EXERCISE –
Below are some records. Return exactly the lines from the one containing "1179x763 pixels." through the one containing "Open the 7:01", both included, and only those.

[Stored data]
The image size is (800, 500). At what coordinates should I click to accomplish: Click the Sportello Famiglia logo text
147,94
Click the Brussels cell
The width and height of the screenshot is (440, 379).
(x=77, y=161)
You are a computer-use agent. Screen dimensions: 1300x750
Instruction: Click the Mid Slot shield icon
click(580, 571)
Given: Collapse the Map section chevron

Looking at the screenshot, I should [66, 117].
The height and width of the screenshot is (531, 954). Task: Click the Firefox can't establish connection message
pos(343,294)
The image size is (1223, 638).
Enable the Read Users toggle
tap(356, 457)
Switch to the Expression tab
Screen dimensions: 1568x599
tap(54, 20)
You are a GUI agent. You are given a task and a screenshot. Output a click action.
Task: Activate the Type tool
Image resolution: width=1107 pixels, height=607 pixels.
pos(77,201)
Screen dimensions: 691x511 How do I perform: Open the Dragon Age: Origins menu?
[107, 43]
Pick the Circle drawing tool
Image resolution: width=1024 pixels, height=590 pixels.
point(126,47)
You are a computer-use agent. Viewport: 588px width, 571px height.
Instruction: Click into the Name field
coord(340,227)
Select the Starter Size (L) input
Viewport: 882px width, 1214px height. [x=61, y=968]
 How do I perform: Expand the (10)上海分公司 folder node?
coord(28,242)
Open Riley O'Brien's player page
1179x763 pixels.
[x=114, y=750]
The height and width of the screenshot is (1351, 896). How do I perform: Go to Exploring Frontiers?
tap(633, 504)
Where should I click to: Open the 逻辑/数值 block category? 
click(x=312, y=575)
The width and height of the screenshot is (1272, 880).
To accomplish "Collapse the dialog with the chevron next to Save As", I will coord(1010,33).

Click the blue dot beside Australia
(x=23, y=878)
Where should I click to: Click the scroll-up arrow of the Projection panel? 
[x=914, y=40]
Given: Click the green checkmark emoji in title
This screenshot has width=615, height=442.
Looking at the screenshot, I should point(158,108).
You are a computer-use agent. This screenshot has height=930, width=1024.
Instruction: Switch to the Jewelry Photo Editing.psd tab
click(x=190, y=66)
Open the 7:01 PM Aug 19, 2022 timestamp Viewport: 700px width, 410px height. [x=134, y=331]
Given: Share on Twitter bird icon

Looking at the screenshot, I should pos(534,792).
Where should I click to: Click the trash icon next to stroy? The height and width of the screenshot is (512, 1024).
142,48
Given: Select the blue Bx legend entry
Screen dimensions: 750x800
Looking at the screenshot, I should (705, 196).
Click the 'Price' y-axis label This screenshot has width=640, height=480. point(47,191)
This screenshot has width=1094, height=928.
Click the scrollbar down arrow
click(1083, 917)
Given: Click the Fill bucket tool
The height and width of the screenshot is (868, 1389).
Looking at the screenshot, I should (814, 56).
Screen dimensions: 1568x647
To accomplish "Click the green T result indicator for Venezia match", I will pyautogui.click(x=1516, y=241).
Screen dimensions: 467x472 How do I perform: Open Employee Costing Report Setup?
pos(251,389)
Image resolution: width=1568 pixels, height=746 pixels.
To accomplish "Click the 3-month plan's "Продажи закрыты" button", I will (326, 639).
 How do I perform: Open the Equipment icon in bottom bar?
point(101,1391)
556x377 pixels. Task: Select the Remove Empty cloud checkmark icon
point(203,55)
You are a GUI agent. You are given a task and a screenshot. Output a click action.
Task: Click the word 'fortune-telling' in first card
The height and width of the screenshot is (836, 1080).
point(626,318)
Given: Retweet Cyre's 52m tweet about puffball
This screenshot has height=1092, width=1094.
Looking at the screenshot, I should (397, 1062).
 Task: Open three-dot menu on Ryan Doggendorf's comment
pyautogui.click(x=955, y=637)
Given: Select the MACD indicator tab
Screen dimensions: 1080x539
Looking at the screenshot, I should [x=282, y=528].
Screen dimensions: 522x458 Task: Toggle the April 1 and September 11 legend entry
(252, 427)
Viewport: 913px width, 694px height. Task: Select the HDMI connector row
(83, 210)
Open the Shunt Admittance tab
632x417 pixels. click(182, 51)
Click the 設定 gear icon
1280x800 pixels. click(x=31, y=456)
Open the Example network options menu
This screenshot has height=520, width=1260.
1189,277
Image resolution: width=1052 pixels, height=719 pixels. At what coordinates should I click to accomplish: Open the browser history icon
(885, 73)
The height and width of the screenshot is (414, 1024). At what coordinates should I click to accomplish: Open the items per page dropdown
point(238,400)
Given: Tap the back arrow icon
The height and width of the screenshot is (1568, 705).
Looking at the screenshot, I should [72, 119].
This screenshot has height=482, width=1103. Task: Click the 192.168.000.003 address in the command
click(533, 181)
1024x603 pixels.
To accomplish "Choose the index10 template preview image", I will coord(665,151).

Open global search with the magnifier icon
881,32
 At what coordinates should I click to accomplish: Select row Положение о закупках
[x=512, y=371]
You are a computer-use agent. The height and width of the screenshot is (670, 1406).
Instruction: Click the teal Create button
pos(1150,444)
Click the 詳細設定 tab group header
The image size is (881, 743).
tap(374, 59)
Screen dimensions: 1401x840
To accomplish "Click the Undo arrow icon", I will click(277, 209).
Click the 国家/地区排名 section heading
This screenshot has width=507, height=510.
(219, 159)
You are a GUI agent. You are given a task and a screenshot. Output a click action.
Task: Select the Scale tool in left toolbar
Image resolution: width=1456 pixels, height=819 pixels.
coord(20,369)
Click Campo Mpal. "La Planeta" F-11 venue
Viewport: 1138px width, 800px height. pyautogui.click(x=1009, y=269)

WRITTEN RESPONSE –
1179x763 pixels.
[x=114, y=750]
The height and width of the screenshot is (1351, 896). How do I perform: Go to Exploring Frontiers?
tap(633, 504)
Where should I click to: Open the 逻辑/数值 block category? 
click(x=312, y=575)
The width and height of the screenshot is (1272, 880).
To accomplish "Collapse the dialog with the chevron next to Save As", I will coord(1010,33).

Click the blue dot beside Australia
(x=23, y=878)
Where should I click to: Click the scroll-up arrow of the Projection panel? 
[x=914, y=40]
Given: Click the green checkmark emoji in title
This screenshot has width=615, height=442.
Looking at the screenshot, I should point(158,108).
You are a computer-use agent. This screenshot has height=930, width=1024.
Instruction: Switch to the Jewelry Photo Editing.psd tab
click(x=190, y=66)
Open the 7:01 PM Aug 19, 2022 timestamp Viewport: 700px width, 410px height. [x=134, y=331]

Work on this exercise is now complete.